El pionero en psicología social, el psicólogo polaco-estadounidense Solomon Asch, se hizo mundialmente famoso en la década de 1950 al demostrar cómo las personas ajustan sus opiniones en función de lo que opinan los demás. Es decir, que según concluyó, nos contagiamos del parecer ajeno, y lo hacemos para integrarnos socialmente.
De la misma manera, también hay rasgos o virtudes que adoptamos como propios, copiándolas de los demás, tal y como décadas más tarde demostraron en un estudio ya clásico Nemeth y Cynthia Chiles.
El estudio era una variación del realizado por Asch. Si este era la constatación de cómo nos amoldamos a las opiniones generales, aquel era la constatación de que si uno demuestra tener el valor y el arrojo de desmarcarse del grupo, entonces ese valor se puede contagiar, originando mayor número de disidentes.
El valiente equivocado
En el estudio se ponía a un individuo en un grupo con otras tres personas. Se mostraba entonces una serie de veinte láminas sobre las que se preguntaba a cada miembro de qué color eran. Como todas eran azules, todos responden que azules, las veinte veces. Había total unanimidad.
A continuación, los integrantes de este grupo se disolvían y entraban a formar parte de otros grupos. Aquí los otros tres integrantes eran cómplices del investigador, así que, al presentarse veinte láminas de color rojo, la mayoría respondió que las láminas eran de color naranja. A veces las láminas parecían más anaranjadas que rojas, pero claramente eran rojas. Por eso, dado que la mayoría apostaba por el rojo, como había ya demostrado Asch, los sujetos acabaron por rendirse y por ceder a la presión de esa opinión mayoritaria.

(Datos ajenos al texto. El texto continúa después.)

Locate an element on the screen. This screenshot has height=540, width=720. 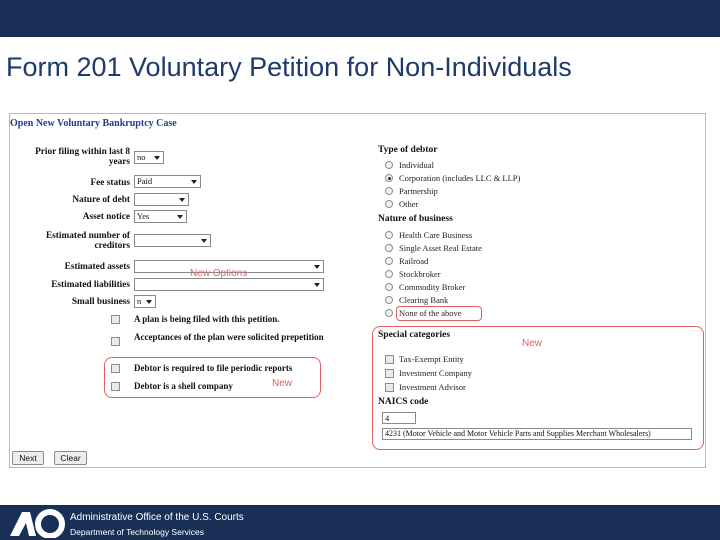
debtor-individual-radio is located at coordinates (389, 165).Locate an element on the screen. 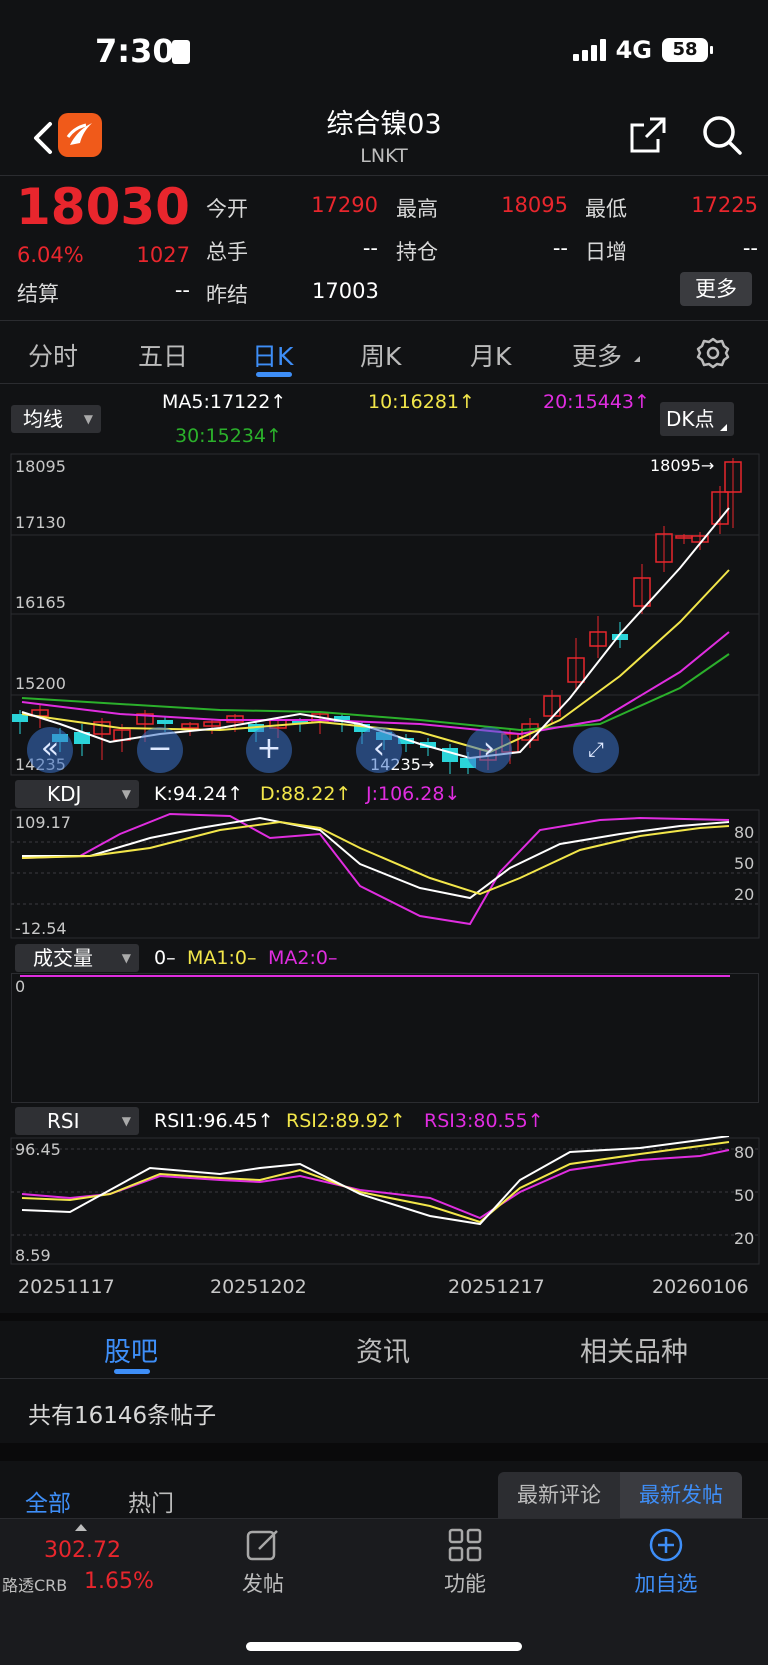  rsi-y-top: 96.45 is located at coordinates (38, 1150).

Lo interesante vino cuando, al repetirse el experimento desde el principio, se introdujo a otro cómplice en el primer grupo, al que se mostraba las láminas azules. Este cómplice respondía que las láminas eran verdes. Se mantenía en su convicción. A pesar de que los otros participantes se sentían desconcertados por aquella respuesta equivocada, también percibieron otra cosa: que el individuo era lo suficientemente valiente e independiente como para dar su opinión, aunque esta no coincidiera con la opinión general. Era una especie de Quijote.
Por esa razón, cuando los miembros de este nuevo grupo se repartieron por grupos que debían someterse al segundo test, el de las láminas rojas, fue más improbable que se adaptaran a la opinión mayoritaria. Las láminas eran rojas, no naranjas, y no importaba tanto que todos dijeran que eran naranjas. Sencillamente, parecía que aquella primera muestra de valor e independencia había inspirado a los sujetos. De alguna manera, se habían contagiado de esas virtudes quijotescas, y ahora las desplegaban con mayor firmeza frente al grupo.
Así fue como los investigadores concluyeron que “exponerse a una opinión minoritaria discrepante, aunque esa opinión sea errónea, contribuye a la independencia”.
Estos hallazgos son particularmente importantes para entender qué dinámicas sociales se están fraguando en las redes sociales digitales. En Twitter o Facebook, por ejemplo, los algoritmos suelen hacer más visibles para nosotros a las personas y las opiniones que más coinciden con nuestro parecer inicial, así que cada vez somos menos proclives a ser testigos de ideas valientes y discrepantes, aunque sean erróneas.
Eso podría estar favoreciendo una especie de cámara de ecos ideológica en la que no solo nos adaptamos más fácilmente al sentir mayoritario, sino que cada vez nos cuesta más enarbolar una opinión divergente, dejando de formar parte de la masa gregaria.